Sunday, October 2, 2011

The act of doing.


We often hear that our body is a temple for our mind. We think therefore we are. Our brain is nurtured by the muscles, bones and blood that encase it. But what of the act of doing?
We train our body to act for us. We teach it to walk and talk, to reach and balance, ride and swim, climb and fall, then rise again. We take pride in our appearance, even naked, so that it may do our beckoning. We test ourselves mentally by carrying out acts of endurance and strength with our body. We fight and resist gravity as if it is the enemy. We set ourselves against nature at every turn. Today we climb a mountain or swim an ocean, tomorrow we will find another way to act out our thoughts, to move in unison with our emotions, to perform some seemingly impossible task to accomplish....... what?

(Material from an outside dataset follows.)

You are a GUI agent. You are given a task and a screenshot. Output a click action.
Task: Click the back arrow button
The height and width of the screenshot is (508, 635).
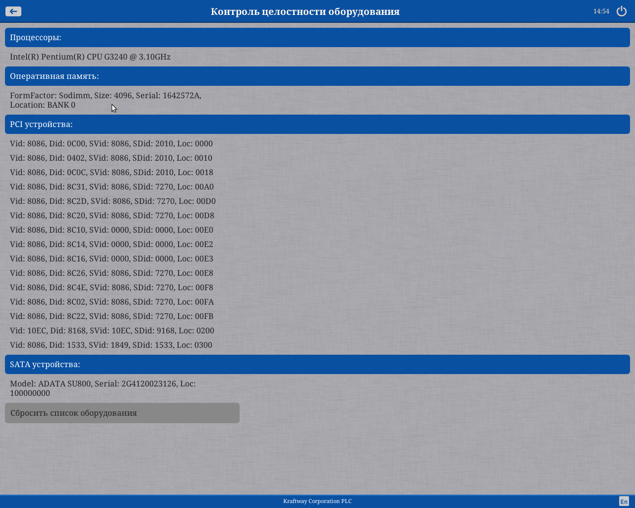(x=13, y=11)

This passion for performance is a religion for us all. Even the very act of praying to our gods has the pre-emptive of motionless thinking. We wave our arms when we talk, we flutter our eyes when we listen, we shake when we greet and we nod when we agree. The compulsion to move is irresistible. We see movement as life-giving and proof of life. We travel great distances in the hope that it will ‘clear the mind’ or build on it. Even when we are asleep we wrestle with our thoughts and dream of distant places for which we crave to attend while thrashing about in the sheets and pounding our pillow.
We cannot be still. Even when we think we are, the endless and monotonous pounding of our heart and the persistent peristalsis of our intestines keeps us in a nether world of oscillations and pendulous persuasion. There is no escape.

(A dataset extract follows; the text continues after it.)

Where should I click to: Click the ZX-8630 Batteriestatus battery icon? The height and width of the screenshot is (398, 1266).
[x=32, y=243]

There is the very real possibility that we have it all wrong, this concept we call ‘life’. Maybe it’s not about us, the thinking, knowing, intelligent person we assume we are. Maybe it’s about the rest, the body in motion, the actions, and the act of doing. It seems quite plausible that all that stuff about evolution and human development isn’t about the cerebrum but the motion we put in place as a result of it. It’s all there to keep the cerebellum going. The body is the ‘god’ and the brain is the mere capsule of connections that keeps it going. We are because we move. We think so we can move. The act of ‘action’ is proof of life.

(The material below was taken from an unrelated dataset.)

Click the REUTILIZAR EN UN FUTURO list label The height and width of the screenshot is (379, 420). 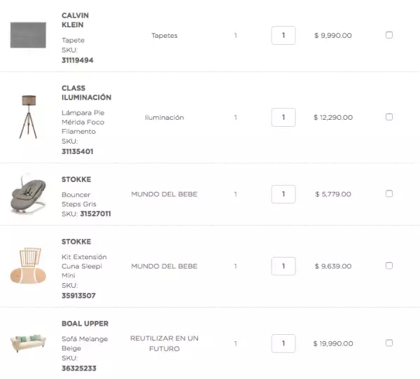165,343
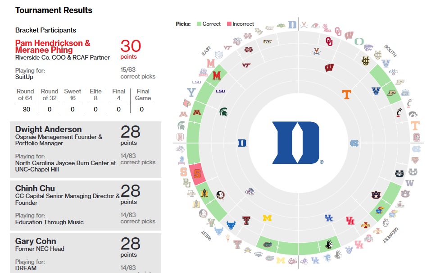
Task: Select the solid blue Kentucky UK logo
Action: pyautogui.click(x=329, y=218)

And how do I know this? Because I surf.
At the end of any single day you will find me, in my current form or that of another, walking towards the point on any coastline where the break wraps itself around the reef and spreads gently along the shore. As the last light reflects from glassy water and the first phosphor appears at my feet I will worship my gods and thank them for my ability to move. As I push my way through the surge and take the third of the next set there will be nothing left but the coordinated action of muscle and bone, blood and guts and a mind as clear and complete as a well spend battery, satisfied that there is nothing more to what I think than getting me to the next wave.